O episódio do aparecimento de uma entidade como a Brasil Unido, por si
só, já se põe como uma constatação plausível da força nordestina junto ao
montante da população de São Caetano do Sul, naquele início dos anos 1950.
Mesmo não tendo sido possível encontrar índices ou estatísticas que pudessem
informar, de modo preciso, a porcentagem de moradores provenientes do Nordeste
estabelecidos no município, registros que fazem
referência ao assunto apontam que eles
estavam em grande número na cidade. O jornalista e memorialista da região do
Grande ABC, Ademir Medici, assegura que, em certos bairros do município, a
presença nordestina se sobressaiu, como, por exemplo, no Bairro Nova Gerty,
que, na sua concepção,
[...] representa a nova São Caetano e a síntese do processo migratório
experimentado pela região do ABC, a partir da expansão industrial da era da
produção de automóveis, da década de 1950 para cá. O bairro nasce migrante, com
uma multiplicidade de loteamentos urbanos rasgados numa área que, em séculos
passados, abrigou sítios e fazendas e que, a partir do final do século XIX,
recebeu lotes coloniais destinados a imigrantes europeus (1993, p. 455).
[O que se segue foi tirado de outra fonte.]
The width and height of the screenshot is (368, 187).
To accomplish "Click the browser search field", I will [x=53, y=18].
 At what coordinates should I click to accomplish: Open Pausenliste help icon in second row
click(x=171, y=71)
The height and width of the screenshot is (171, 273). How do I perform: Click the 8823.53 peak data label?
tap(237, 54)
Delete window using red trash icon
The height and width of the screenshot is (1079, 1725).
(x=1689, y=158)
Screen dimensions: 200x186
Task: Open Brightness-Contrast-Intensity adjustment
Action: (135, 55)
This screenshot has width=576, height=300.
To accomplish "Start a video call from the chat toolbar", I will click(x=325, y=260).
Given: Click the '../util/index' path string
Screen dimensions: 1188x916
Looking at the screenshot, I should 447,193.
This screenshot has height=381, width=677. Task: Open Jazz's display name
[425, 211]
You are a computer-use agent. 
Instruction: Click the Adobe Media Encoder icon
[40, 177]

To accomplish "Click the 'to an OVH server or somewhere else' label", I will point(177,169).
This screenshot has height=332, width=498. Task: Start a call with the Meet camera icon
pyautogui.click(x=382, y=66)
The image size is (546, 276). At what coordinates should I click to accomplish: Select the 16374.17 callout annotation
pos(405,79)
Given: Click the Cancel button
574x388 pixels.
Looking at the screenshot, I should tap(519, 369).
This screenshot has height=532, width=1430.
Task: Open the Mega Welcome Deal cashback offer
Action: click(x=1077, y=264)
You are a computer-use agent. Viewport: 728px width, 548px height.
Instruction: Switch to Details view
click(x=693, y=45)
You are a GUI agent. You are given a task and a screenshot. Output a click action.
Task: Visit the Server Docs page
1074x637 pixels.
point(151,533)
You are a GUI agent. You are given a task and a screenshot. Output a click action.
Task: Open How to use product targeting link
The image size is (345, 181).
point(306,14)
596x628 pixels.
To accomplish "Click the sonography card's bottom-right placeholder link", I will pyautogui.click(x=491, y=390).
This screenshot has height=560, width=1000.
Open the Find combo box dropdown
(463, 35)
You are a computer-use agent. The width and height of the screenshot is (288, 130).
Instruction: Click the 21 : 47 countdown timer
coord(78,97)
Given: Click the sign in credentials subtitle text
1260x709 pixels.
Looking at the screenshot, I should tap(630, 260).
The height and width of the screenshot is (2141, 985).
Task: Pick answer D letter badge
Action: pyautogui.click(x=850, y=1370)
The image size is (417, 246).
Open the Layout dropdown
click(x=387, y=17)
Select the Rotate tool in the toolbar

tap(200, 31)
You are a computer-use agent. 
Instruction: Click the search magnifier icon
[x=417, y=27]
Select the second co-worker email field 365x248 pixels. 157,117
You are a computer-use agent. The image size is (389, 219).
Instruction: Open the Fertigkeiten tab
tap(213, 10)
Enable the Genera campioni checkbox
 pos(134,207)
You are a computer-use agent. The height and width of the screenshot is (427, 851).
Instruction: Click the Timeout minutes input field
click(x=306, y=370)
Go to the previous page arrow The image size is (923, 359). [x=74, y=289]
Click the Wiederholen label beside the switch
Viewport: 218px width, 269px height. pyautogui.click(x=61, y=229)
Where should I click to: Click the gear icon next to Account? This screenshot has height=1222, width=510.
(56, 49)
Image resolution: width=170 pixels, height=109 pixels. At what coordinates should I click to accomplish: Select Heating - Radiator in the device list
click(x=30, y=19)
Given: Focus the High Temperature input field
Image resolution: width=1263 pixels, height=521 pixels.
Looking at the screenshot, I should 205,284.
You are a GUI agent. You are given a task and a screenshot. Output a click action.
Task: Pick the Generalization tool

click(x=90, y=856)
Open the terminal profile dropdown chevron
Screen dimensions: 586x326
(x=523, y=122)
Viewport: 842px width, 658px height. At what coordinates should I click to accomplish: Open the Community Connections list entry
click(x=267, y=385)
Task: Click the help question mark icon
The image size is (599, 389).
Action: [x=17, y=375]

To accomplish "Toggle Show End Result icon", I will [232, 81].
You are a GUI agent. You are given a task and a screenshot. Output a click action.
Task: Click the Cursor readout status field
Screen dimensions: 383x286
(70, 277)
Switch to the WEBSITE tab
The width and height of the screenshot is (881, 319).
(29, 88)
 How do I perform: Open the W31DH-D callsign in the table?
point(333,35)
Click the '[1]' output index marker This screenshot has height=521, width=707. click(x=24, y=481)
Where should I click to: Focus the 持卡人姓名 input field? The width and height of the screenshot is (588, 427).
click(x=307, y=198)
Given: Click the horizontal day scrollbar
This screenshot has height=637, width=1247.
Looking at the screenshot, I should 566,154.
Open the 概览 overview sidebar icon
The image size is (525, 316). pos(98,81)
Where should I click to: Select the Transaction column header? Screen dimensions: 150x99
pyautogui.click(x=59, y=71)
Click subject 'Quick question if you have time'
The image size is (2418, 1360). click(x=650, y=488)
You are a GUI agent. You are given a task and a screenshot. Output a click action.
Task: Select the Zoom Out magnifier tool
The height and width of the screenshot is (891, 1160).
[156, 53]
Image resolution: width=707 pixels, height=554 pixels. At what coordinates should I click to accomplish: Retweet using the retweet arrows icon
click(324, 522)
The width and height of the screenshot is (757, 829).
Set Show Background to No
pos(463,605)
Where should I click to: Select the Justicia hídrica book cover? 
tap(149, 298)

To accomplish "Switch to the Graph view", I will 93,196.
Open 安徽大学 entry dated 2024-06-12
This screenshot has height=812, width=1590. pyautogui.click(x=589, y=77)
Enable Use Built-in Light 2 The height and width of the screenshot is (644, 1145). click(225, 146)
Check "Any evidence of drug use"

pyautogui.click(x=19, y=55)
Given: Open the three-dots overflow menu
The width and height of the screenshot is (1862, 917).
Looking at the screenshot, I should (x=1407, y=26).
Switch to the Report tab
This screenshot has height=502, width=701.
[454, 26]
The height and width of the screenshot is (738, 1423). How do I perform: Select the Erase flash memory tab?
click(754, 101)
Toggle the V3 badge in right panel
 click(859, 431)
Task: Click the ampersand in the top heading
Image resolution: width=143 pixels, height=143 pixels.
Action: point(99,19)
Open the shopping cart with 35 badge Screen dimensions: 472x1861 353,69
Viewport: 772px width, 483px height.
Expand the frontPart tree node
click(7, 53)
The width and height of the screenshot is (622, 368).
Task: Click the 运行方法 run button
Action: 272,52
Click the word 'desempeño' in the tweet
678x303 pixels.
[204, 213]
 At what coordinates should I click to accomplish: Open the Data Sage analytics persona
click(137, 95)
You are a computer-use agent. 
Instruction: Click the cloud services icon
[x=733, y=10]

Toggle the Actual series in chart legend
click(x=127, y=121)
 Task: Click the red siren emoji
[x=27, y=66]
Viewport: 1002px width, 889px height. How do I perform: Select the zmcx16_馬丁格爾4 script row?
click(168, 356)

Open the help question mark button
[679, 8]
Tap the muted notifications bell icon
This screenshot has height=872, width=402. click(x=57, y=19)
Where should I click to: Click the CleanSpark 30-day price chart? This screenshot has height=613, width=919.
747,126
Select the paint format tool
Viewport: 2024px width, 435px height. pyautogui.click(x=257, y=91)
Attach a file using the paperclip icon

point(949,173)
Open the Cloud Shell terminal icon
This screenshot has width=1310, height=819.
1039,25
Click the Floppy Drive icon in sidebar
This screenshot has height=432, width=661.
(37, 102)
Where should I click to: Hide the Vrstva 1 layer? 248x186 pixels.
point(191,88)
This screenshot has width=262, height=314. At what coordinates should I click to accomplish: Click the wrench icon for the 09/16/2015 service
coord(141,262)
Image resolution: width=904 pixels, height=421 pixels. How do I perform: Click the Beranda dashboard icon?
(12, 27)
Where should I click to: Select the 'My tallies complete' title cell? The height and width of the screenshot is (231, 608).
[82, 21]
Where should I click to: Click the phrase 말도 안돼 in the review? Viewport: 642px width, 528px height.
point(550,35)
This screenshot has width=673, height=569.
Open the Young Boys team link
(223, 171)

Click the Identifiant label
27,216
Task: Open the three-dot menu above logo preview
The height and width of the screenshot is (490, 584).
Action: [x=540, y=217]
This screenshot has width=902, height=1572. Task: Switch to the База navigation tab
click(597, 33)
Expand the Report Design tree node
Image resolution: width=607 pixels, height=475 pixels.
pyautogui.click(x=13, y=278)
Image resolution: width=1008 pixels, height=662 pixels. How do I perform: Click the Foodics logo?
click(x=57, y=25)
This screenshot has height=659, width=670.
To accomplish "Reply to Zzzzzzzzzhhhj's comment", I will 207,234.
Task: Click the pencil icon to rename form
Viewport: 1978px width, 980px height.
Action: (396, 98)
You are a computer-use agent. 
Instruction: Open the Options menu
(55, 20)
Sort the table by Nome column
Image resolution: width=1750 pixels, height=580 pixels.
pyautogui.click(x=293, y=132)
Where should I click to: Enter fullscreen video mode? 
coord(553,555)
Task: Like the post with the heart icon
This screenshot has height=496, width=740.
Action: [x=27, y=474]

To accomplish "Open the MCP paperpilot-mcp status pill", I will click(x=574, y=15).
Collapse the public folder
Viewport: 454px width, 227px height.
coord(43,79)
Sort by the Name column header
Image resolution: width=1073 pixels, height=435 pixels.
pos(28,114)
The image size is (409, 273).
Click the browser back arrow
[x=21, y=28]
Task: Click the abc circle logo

O fato de o Bairro Nova Gerty ter concentrado grande número de
nordestinos, assim como o Bairro São José, não significa que as demais regiões
da cidade não tenham apresentado, entre os seus habitantes, grupos oriundos do
Nordeste. Pelo contrário. Em matéria publicada na edição de 18 de dezembro de
1954 do Jornal de São Caetano, o
médico Manoel Gutierrez Durán fez uma análise acerca do perfil dos atendidos
pelo Pronto Socorro Municipal, cujas atividades tinham se iniciado há apenas
três meses, quando da publicação da aludida matéria. As considerações feitas
por ele apontam o quão maciça era a presença nordestina em São Caetano do Sul,
na década de 1950:
Si São Paulo é a ‘cidade
que mais cresce no mundo’, S. Caetano do Sul é o município de maior aumento
vegetativo no Continente. Poucas cidades haverá, talvez, no Universo, que
apresentem um crescimento demográfico de tal forma impressionante; não devido ao
crescimento normal de sua população estável, mas, e principalmente, às levas
imensas, de retirantes que, dia-a-dia, chegam ao ‘Príncipe dos Municípios’. Já
o dissemos uma vez e o reafirmamos aqui: não há nada como um Pronto Socorro
para se medir a intensidade dos movimentos sociais especialmente das camadas
menos favorecidas. Em 3 meses de serviço: atendemos a mais de 1.800 consultas.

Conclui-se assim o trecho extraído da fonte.